Dat had hij immers op alle hoeven gezien, 't was alleen maar, dat ze nergens zóó bloeiden als hier in dezen tuin.
Denk er om, 't was morgen en heel vroeg!
De plantjes begonnen op te komen. Wat stonden ze daar allerliefst, de erwten en boonen met hun twee dikke zaadlobben en hoe mooi gelijk kwamen de worteltjes en raapjes op. 't Alleraardigste waren de kleine gekroesde peterselieblaadjes, die de aarde boven zich ophieven, alsof ze nog verstoppertje met het leven speelden.
En hier was een klein bedje, waar de streepen niet heel gelijk op waren en waar de kleine vierkantjes er uit zagen als een staalkaart van alles wat er geplant en gezaaid kon worden. Dat was de tuin van de kinderen.
Liljecrona zette vlug de viool aan de kin en begon te spelen. “'t Zijn geen weelde, geen uitspattingen, die me weglokken” speelt hij. “Geen liefde voor andere vrouwen, geen eer, maar de bekoorlijke veelzijdigheid van 't leven.

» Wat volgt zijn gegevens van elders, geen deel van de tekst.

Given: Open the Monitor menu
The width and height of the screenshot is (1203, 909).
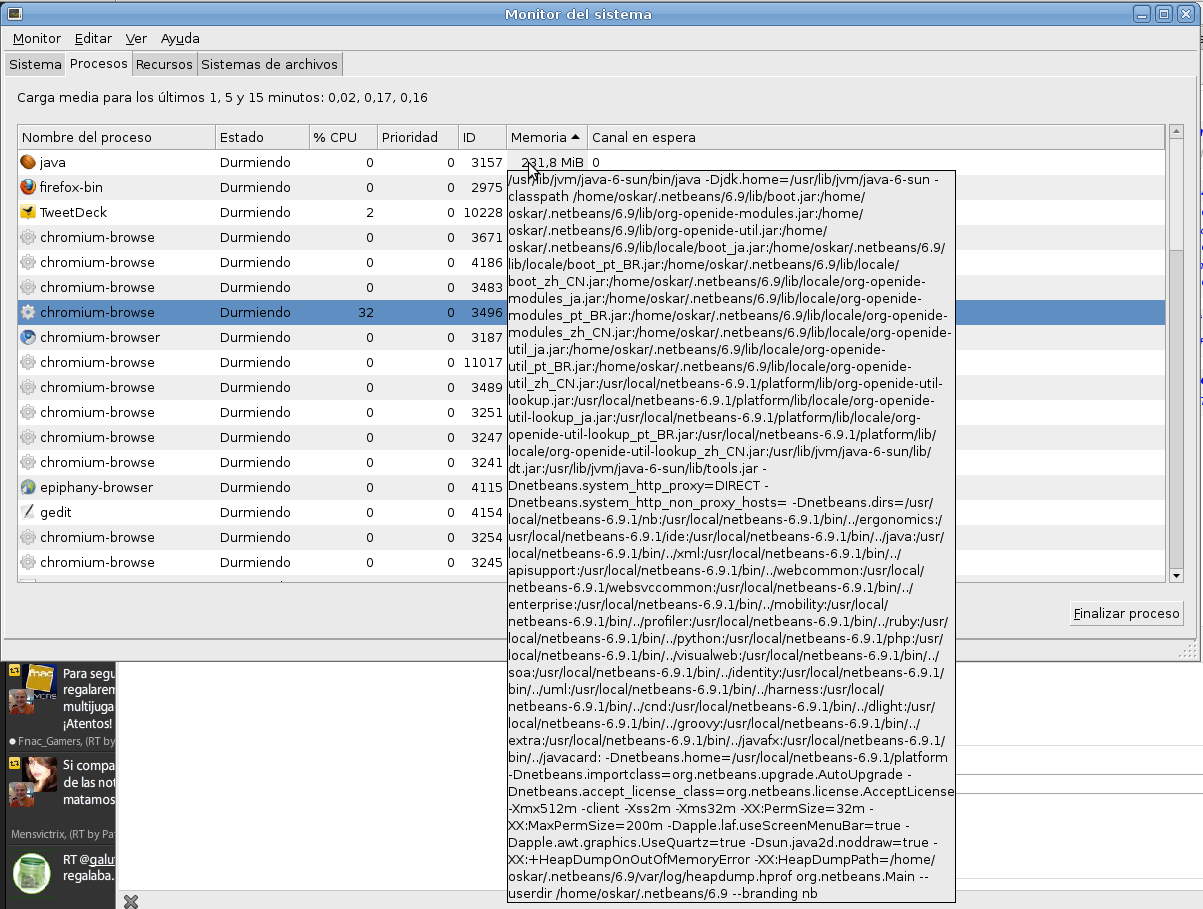Looking at the screenshot, I should 37,39.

Ik moet er al de schoonheid, de bitterheid, den rijkdom van voelen om mij heen. Maar nu heb ik er genoeg van, ik ben moe en verzadigd. Ik wil mijn huis niet verlaten. Vergeef me, heb geduld met me.”
Hij blijft ook acht heele dagen en is al dien tijd gelukkig als een kind. Hij is verliefd op alles thuis, op vrouw en kinderen en denkt niet aan Ekeby.

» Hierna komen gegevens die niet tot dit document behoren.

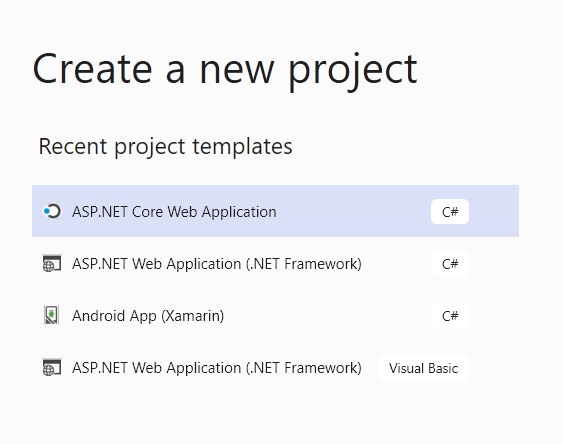Click the Android App (Xamarin) phone icon
The image size is (562, 444).
pos(51,315)
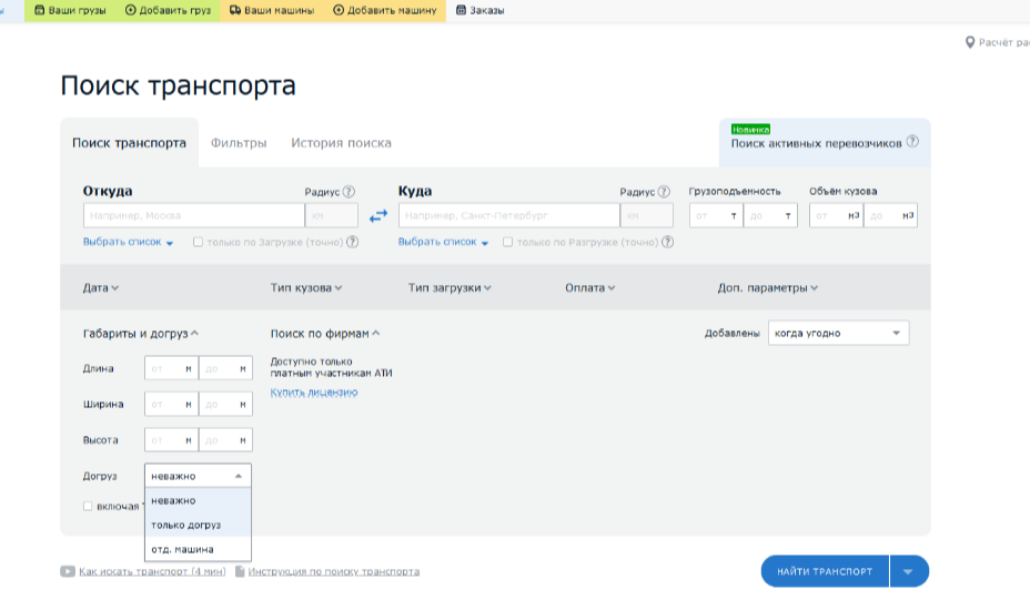Click help icon after только по Загрузке
The width and height of the screenshot is (1030, 600).
tap(353, 242)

Maar dan komt er een morgen dat hij weer weg is. Hij kon het niet langer dragen, het was te veel geluk voor hem.’
Dit lezen we van Liljecrona in Gösta Berling en nu heeft Selma Lagerlöf in het Huis van Liljecrona de geschiedenis gegeven van Maja Lisa, de toekomstige huisvrouw van Liljecrona, die samen met hem zal wonen in dat vriendelijke huis. En dat meisjesleven beschrijft Selma Lagerlöf ons in den haar eigenen, verrassenden vorm.
Maja Lisa heeft het niet goed; ze heeft haar heerlijk huis en een allerliefsten vader, maar hij hertrouwt met een sluwe, zelfzuchtige vrouw, die Maja Lisa's leven verbittert. En Maja Lisa, om haar vader, die een hartlijden heeft, te ontzien, verzwijgt haar leed. Maar dan komt haar dierbaarste vriendin logeeren, en 's avonds laat, als iedereen slaapt, komt ze in Maja Lisa's kamer sluipen en in dat vertrouwelijk uur zal ze eindelijk haar bedroefd hart aan Anna kunnen uitstorten.
- Ik zal je 't verhaal van sneeuwwitje vertellen, zegt Maja Lisa.
- Zoo, dàt verhaal, zei Anna en ze zag er niet zoo heel blij uit. Ja 't is lang geleden, dat ik dat heb gehoord.